TEXT FOR ANALYSIS:
────────────────────
Brain Booth works as a library lifesaver

By Christine Harris
Flapjack staff

Students and faculty at HSU have been on campus for four weeks now. Some of us are already experiencing the stress and overwhelmed feelings that accompany getting back into our school routines. Most likely in the next few weeks our classes will have back to back tests, a presentation, and a huge group project that will be due at the end of the semester and count for most of our grade. Also, don’t forget about your job or multiple jobs, and the internship. Overall these coming weeks probably are not going to have a lot of “you time,” but don’t worry the library is here to save us.

You are thinking, “The library really? How could they possibly save me from not stressing?”

Two words — Brain Booth.

The Library Brain Booth is a new addition to the many resources the library has to offer its students and staff. It is a program that is helping and teaching those who visit how to take mindful brain breaks. Inside the rooms, there are a variety of activities and resources available to those who come.

The Brain Booth offers  six stations for people to participate in; Biofeedback Station, Relaxation and Contemplation Station, Gaming Station, Virtual Reality Station, and a Light Therapy Station and Recommended Reading Section ( For the Virtual Reality station the Brain Booth does ask that you bring your own phone). This program is new to our campus and has been going on since the beginning of September.

The event is sponsored by the HSU Sponsored Programs Foundation and the Office of Research, Economics and Community Development. Marissa Mourer, librarian for the Arts, Humanities, and Social Sciences, is one of the people in charge of the study. She explained the idea behind having the Brian Booth at Humboldt.

“I have had students come up to me after class or when I’m at the Help Desk in the library very flustered and overwhelmed, and they tell me they find it difficult to unplug from their day to day tasks,” Mourer said. “So I want to teach students that taking mindful brain breaks can refresh us.”
────────────────────
DATASET RECORDS:
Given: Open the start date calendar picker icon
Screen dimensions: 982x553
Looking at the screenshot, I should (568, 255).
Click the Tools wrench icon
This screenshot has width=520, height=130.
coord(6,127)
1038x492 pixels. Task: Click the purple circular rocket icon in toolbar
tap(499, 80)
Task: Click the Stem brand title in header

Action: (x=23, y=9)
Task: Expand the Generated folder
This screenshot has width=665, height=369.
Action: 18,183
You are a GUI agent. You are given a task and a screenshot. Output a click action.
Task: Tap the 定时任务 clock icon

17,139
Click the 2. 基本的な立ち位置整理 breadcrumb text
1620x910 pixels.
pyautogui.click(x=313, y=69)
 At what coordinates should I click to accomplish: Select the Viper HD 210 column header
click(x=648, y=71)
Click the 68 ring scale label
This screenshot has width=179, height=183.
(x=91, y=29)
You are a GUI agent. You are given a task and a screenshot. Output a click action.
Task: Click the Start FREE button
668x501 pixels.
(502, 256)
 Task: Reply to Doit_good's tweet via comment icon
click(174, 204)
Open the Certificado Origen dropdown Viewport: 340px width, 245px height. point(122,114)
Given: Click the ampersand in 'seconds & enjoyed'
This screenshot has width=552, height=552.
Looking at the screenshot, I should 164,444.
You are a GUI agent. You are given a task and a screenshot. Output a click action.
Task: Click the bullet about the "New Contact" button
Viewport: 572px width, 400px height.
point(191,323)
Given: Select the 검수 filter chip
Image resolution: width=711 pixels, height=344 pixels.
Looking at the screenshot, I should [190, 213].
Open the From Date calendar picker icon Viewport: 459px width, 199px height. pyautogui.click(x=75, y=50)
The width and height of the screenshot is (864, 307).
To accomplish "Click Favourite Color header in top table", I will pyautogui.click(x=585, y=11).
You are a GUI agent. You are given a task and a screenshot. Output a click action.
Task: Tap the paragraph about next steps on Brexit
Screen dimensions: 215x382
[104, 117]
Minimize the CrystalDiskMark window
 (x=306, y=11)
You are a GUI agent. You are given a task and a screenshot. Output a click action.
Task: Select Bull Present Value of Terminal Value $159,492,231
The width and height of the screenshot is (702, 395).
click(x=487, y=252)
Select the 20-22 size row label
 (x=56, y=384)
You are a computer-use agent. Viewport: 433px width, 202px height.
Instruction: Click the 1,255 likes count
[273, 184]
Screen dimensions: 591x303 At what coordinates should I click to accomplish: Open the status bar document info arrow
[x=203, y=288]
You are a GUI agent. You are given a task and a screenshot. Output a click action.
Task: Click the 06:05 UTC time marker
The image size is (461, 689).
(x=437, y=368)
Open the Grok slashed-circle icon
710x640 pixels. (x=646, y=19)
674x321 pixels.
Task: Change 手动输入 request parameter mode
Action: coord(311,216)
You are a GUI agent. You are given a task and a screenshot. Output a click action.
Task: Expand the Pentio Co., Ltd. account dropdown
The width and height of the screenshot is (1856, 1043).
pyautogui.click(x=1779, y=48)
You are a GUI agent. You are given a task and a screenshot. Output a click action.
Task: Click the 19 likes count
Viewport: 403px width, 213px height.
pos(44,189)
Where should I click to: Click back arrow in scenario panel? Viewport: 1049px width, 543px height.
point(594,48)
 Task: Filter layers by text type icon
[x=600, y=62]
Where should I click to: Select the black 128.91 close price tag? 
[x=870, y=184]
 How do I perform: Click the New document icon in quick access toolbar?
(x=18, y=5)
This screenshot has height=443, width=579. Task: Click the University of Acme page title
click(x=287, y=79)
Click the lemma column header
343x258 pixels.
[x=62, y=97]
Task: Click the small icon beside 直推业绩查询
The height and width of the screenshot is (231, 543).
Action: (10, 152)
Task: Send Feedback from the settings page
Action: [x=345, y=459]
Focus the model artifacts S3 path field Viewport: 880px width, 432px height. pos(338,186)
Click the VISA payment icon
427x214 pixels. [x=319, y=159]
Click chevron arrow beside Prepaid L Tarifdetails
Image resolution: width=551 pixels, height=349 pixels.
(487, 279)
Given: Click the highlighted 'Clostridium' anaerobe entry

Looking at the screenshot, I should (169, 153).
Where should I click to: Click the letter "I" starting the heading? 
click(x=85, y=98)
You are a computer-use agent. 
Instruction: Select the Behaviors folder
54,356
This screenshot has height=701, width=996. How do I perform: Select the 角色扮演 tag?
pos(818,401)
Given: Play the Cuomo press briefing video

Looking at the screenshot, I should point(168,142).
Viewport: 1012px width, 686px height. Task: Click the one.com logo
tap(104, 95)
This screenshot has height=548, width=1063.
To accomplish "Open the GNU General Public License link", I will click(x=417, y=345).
────────────────────
WHAT NEEDS TO BE DONE:
Please reproduce the part of the Brain Booth article starting with "By Christine Harris" and going on through "to save us.", word for word. The records can be ignored here.

YOUR RESPONSE:
By Christine Harris
Flapjack staff

Students and faculty at HSU have been on campus for four weeks now. Some of us are already experiencing the stress and overwhelmed feelings that accompany getting back into our school routines. Most likely in the next few weeks our classes will have back to back tests, a presentation, and a huge group project that will be due at the end of the semester and count for most of our grade. Also, don’t forget about your job or multiple jobs, and the internship. Overall these coming weeks probably are not going to have a lot of “you time,” but don’t worry the library is here to save us.